My Maclean’s contact indicated I had been recommended to them by my former student and friend, Michael Byers of UBC, who made his own response to the Potter situation in the Globe & Mail. The Maclean’s staffer referenced also my “reputation in academe and over academic freedom issues.”  On this basis, I agreed to write an open letter, and set to work researching the debate around Potter’s commentary and resignation, and the governance structure, history, and mandate of the MISC.

In the course of the next week or so, I had several interactions with Maclean’s staff, culminating in their declining to publish what I wrote. In the course of these email exchanges, I agreed first to shorten my draft to a thousand words, while insisting that I would not change the substance of my analysis and recommendations. The shortened version of my draft then went upstairs at the magazine for further consideration. I learned that they liked the mix of wit and authority on display but felt it was not what they expected, indeed, required, of an open letter that might be signed by other scholars.

I then suggested that they drop altogether the idea of an open letter and publish the piece they had elicited and liked as my personal take on a sequence of events that raised important questions of interest to the general public as well as to academics. After all, I was still the same fellow whose reputation and expertise had caused them to contact me in the first instance.

At the end of the day,   I received a top-level apology from Maclean’s for leading me on and effectively wasting a good deal of my time, and I was left to wonder, both about possible sensitivities inside the Maclean’s organization to my spirited remarks and about possible fears of backlash, should they publish, as they had promised, what I had written.

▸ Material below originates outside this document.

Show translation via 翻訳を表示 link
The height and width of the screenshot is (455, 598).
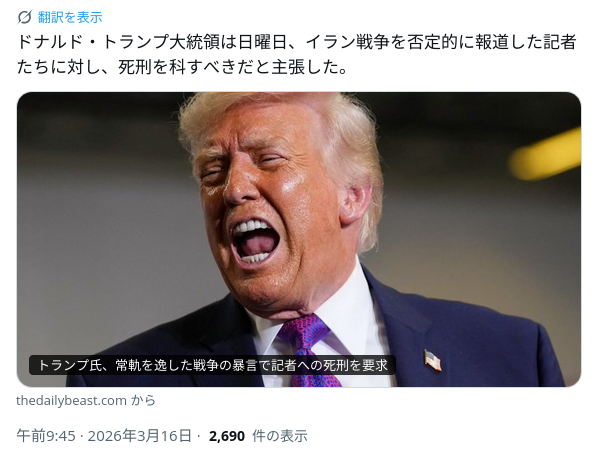point(70,17)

I’m still wondering about this. Was the decision not to publish the result of trepidation on their part or inadequacy on mine? Can I accuse Maclean’s of censorship or not?  What follows here is what I wrote and they eventually refused. Make up your own mind whether it deserves to have been published while the story was everywhere in the mediascape, and whether my accusations levelled more confidently against Dr. Potter and McGill have any validity at all.          

Academic Freedom

Everyone claims to believe in academic freedom until someone  elects or is required to define or exercise it. Then differences disclose themselves and the  debate resumes. This is a good thing: a potentially teachable moment in current contestations of ancient liberties and their modern iterations in democratic and not-so-democratic societies.

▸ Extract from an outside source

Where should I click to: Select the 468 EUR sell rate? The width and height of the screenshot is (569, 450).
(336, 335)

In Canada that debate’s commonalities and differences gather around CAUT’s several policy statements on academic freedom, and AUCC’s (now UC’s) revised Statement on Academic Freedom issued to help mark its centenary in 2011. The latter document differs from CAUT’s policies primarily in the matter of extramural speech, in the right of academic staff to criticize their institutions, and in administrators’ desire to confine academic expression within the norms of particular academic disciplines and considerations of institutional loyalty and repute, often despite the policies in place in their own institutions. Administrators’ brand anxiety constantly threatens to subordinate core academic values of inquiry and expression (that the Supreme Court of Canada expected to be undertaken in a “free and fearless” way) to leadership’s version of the institutional interest.     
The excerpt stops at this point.